The legend of the liberation of Guernsey by Samson d'Anneville
The Legend
In the year 1061, Guernsey is stated to have been attacked by a new race of pirates, who, according to Berry, issued from the southern parts of France bordering the Bay of Biscay, and committed great ravages on the neighbouring coasts of Britany. Duke William was at Valognes when he received information of this attack, and he immediately dispatched troops under the command of his esquire, Sampson d'Anneville, who landed at the harbour of St. Sampson. Being joined by the inhabitants, who had sought refuge in the castle of the Vale and other places of retreat, he defeated the invaders with much slaughter.

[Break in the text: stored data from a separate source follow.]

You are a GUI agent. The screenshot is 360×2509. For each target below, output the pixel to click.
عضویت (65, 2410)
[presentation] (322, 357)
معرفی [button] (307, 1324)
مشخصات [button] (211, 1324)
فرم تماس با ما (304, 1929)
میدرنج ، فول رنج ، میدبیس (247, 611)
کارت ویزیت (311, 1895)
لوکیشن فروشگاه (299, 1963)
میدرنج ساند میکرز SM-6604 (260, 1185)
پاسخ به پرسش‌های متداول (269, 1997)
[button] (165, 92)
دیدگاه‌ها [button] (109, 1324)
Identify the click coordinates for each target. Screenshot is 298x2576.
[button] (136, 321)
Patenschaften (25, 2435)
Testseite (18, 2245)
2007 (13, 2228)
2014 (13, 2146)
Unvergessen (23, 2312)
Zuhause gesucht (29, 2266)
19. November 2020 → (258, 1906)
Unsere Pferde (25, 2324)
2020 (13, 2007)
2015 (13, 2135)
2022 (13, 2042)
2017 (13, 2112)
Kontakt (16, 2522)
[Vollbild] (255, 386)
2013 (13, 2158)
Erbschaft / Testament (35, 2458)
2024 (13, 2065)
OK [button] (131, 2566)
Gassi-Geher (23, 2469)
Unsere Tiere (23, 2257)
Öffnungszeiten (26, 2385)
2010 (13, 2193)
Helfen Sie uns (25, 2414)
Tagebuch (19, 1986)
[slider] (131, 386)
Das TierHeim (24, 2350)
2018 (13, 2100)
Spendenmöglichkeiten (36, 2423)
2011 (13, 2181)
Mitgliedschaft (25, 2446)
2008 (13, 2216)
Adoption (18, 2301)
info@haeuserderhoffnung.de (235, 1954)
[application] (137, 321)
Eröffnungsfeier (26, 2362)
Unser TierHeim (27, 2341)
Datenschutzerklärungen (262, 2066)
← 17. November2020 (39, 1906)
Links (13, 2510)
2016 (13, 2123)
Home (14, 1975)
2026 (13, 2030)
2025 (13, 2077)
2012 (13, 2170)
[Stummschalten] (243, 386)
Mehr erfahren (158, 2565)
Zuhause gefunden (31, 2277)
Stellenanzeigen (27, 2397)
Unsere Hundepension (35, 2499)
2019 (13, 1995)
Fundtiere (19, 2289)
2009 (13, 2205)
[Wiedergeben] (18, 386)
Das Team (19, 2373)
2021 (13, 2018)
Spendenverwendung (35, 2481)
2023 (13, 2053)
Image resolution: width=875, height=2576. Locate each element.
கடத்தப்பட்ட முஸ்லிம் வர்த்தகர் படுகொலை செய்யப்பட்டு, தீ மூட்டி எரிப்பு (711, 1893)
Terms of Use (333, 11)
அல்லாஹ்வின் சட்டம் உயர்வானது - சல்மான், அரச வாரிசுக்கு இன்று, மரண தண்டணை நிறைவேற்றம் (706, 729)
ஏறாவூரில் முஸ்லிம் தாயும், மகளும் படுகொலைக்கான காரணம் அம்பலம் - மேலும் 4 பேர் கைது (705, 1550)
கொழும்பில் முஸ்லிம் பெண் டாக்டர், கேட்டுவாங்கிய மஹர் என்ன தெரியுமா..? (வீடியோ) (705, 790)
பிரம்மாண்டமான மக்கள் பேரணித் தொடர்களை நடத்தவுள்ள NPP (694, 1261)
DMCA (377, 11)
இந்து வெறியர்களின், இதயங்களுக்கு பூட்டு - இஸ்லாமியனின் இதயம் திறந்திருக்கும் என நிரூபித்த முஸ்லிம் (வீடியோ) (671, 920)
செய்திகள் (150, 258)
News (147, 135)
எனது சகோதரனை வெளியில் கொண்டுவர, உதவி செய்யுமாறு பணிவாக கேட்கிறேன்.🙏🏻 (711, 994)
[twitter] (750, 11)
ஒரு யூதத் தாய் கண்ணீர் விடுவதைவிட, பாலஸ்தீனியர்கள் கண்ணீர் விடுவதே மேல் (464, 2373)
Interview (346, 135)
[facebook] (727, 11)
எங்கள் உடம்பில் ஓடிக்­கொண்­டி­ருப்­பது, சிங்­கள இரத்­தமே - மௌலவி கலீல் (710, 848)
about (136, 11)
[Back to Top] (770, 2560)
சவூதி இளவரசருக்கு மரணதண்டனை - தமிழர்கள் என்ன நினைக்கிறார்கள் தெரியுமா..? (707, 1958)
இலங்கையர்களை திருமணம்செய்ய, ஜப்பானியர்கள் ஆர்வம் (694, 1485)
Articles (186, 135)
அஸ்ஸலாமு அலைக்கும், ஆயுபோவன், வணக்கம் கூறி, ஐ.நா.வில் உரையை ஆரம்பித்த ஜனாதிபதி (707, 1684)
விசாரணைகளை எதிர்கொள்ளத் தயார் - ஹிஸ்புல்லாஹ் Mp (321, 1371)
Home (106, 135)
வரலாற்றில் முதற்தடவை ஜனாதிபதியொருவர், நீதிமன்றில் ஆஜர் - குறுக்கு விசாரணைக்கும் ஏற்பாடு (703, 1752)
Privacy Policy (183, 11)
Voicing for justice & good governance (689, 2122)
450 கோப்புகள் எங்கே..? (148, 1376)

Duke William is also said to have made large concessions of land in Guernsey to d 'Anneville, as a reward for his valour ; and in the thirty-ninth year of queen Elizabeth, (1597,) six royal commissioners were appointed to examine the feudal tenures or manors existing in the island, when Thomas Fachion, laid claim to the fief d'Anneville, producing an extract from the Rolls of the Exchequer of Rouen, dated in 1061, which certified that duke William had granted, in fee farm, to the abbot of Mont St. Michel, in Normandy, and to Sampson d'Anneville, one half of the island of Guernsey, to be taken out of the western side of the said island, and to be equally divided among them. That such an extract was produced is certain ; it is also true that, during the dukedoms of Robert and his son Wilham, Guernsey was divided (a titre de fief) between the powerful vicomtes of St. Sauveur and Bessin, (the latter better known as vicomte de Bayeux,) who would not quietly have submitted to this spoliation of their manorial rights. But it is also true that many years stay unattested and effectively a Seigneur d'Anneville existed and was contemporary of William and fought in its troups.